In the latest issue of
Science, there is a one-page editorial titled "
The Birth of the Operon" by François Jacob, who won the Nobel Prize in Physiology or Medicine in 1965:
What is the operon, whose 50th anniversary is being celebrated this week? The word heralded the discovery of how genes are turned on and off, and it launched the now-immense field of gene regulation. ... we cannot presume to know how new ideas will arise and where scientific research will lead.
In the next three paragraphs, Jacob provides an insightful and vivid description of his research related to the discovery of the "operon" – a structural gene-regulatory gene ensemble. In consonant with
his comment on scientific discovery, he concludes:
Our breakthrough was the result of “night science”: a stumbling, wandering exploration of the natural world that relies on intuition as much as it does on the cold, orderly logic of “day science.” In today’s vastly expanded scientific enterprise, obsessed with impact factors and competition, we will need much more night science to unveil the many mysteries that remain about the workings of organisms.

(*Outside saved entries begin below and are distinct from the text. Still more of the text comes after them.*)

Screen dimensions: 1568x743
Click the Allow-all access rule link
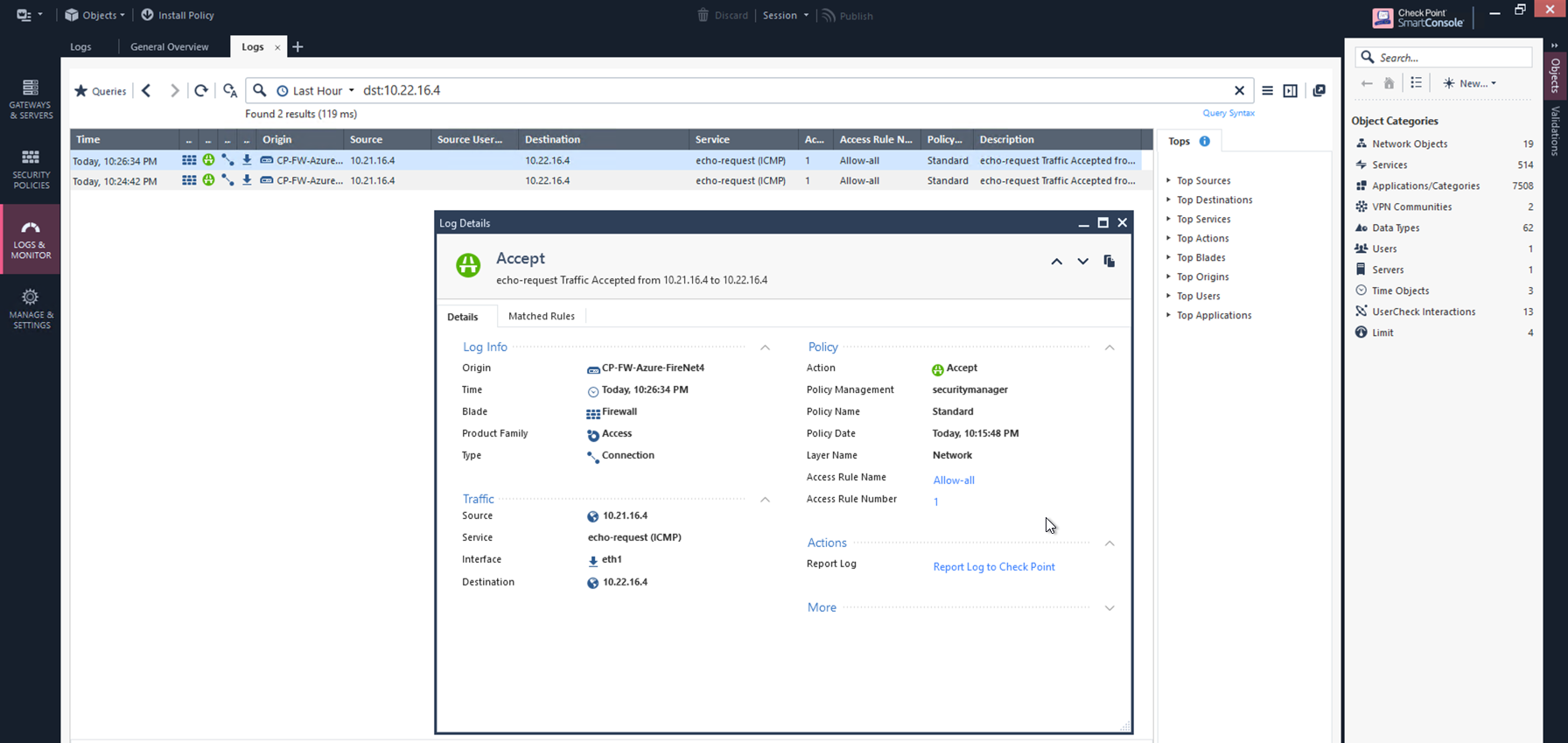[953, 480]
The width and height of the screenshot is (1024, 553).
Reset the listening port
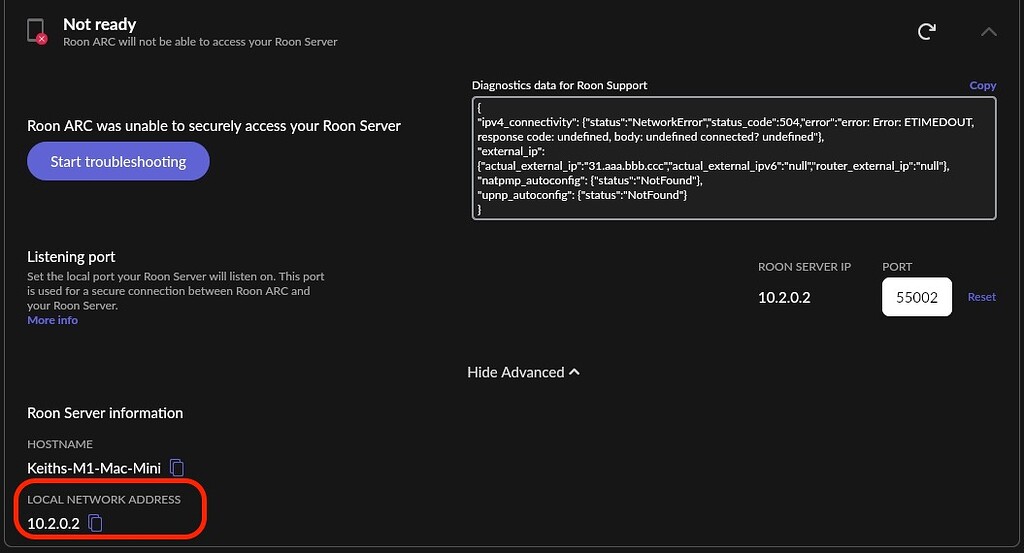(981, 297)
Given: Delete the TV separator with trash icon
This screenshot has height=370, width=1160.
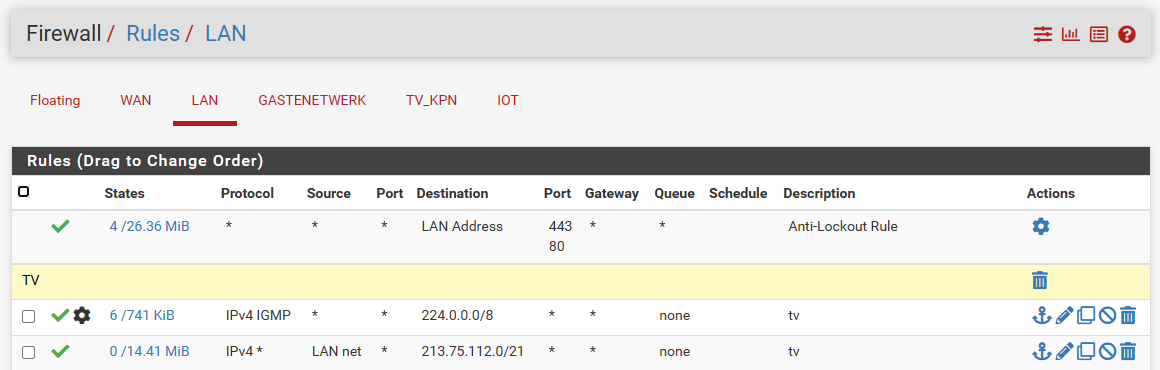Looking at the screenshot, I should [x=1039, y=280].
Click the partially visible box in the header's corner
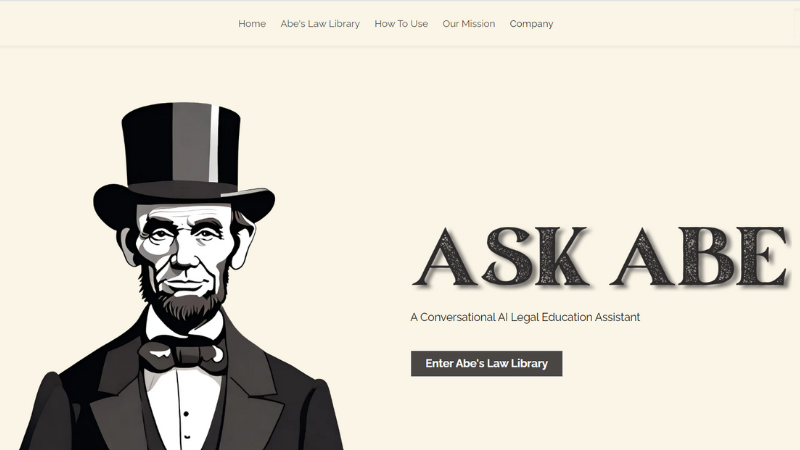Screen dimensions: 800x450 (797, 23)
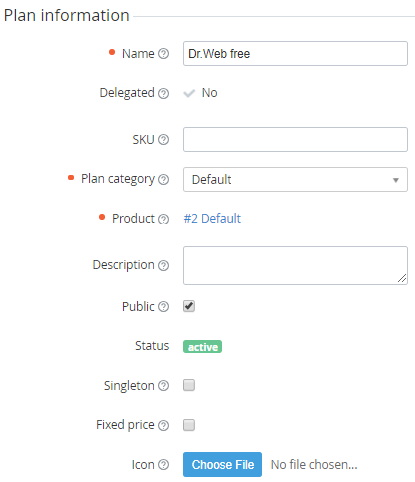Click the Public field help icon
This screenshot has width=415, height=482.
coord(163,306)
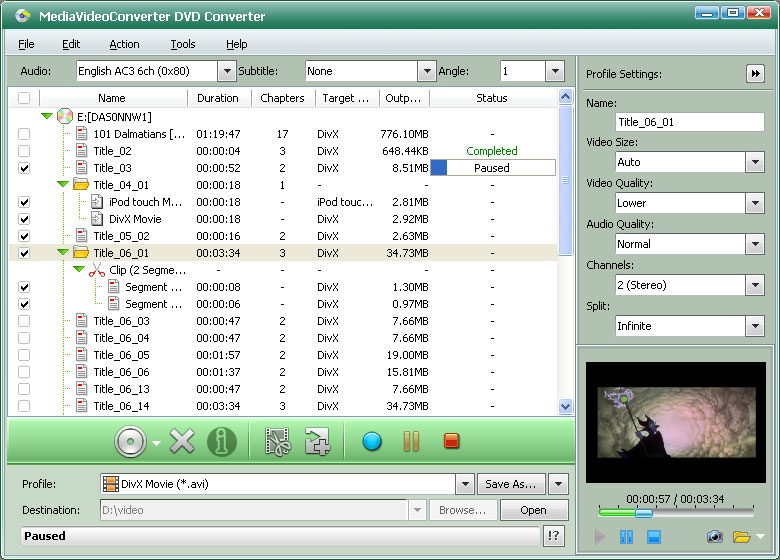Viewport: 780px width, 560px height.
Task: Take a snapshot with the camera icon
Action: 714,537
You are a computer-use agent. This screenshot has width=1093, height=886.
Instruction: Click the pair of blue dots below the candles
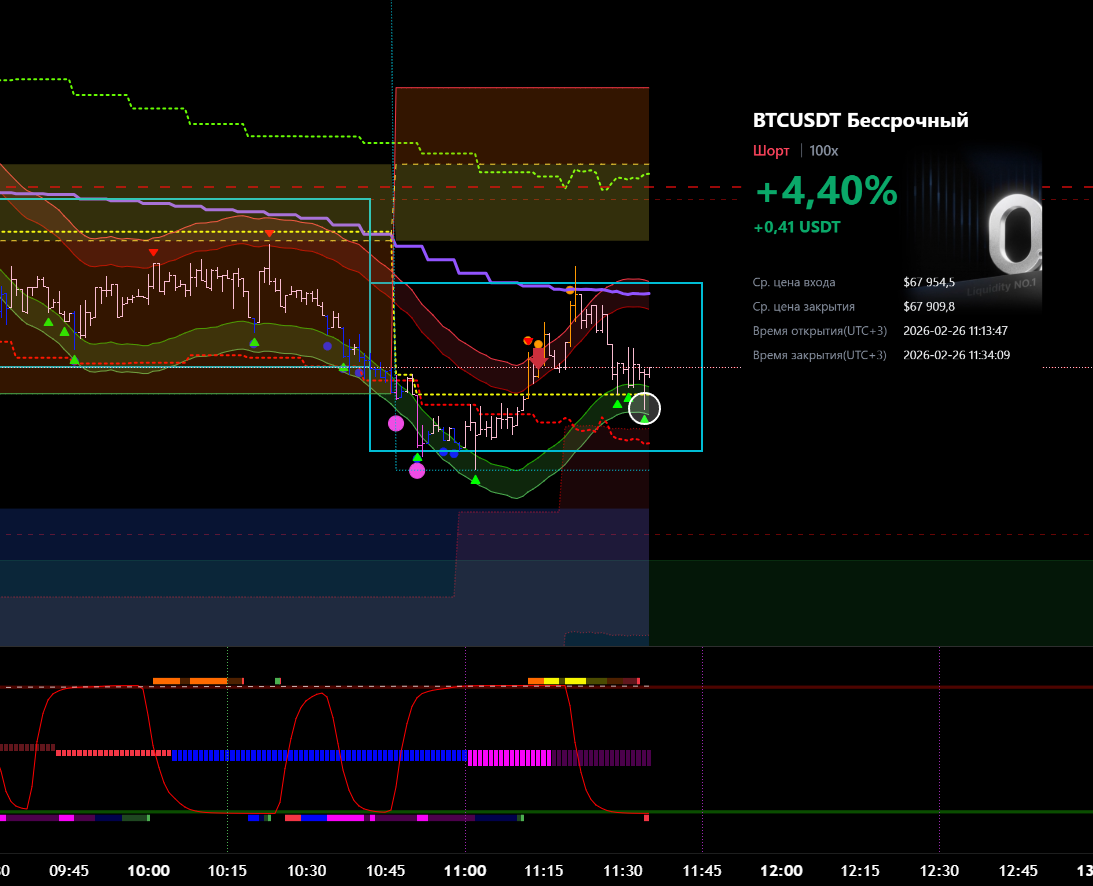448,453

It is worth noting that the
Journal of Molecular Biology (JMB) has recently published a special issue [
Volume 409, Issue 1, Pages 1-88 (27 May 2011)], titled "The Operon Model and its Impact on Modern Molecular Biology" with historical accounts and reviews to celebrate operon's 50th anniversary. It is because of this event that motivated me to read the Jacob and Monod 1961 JMB review article "
Genetic regulatory mechanisms in the synthesis of proteins" – I have come across this paper so many times before, and should have definitely read it long ago!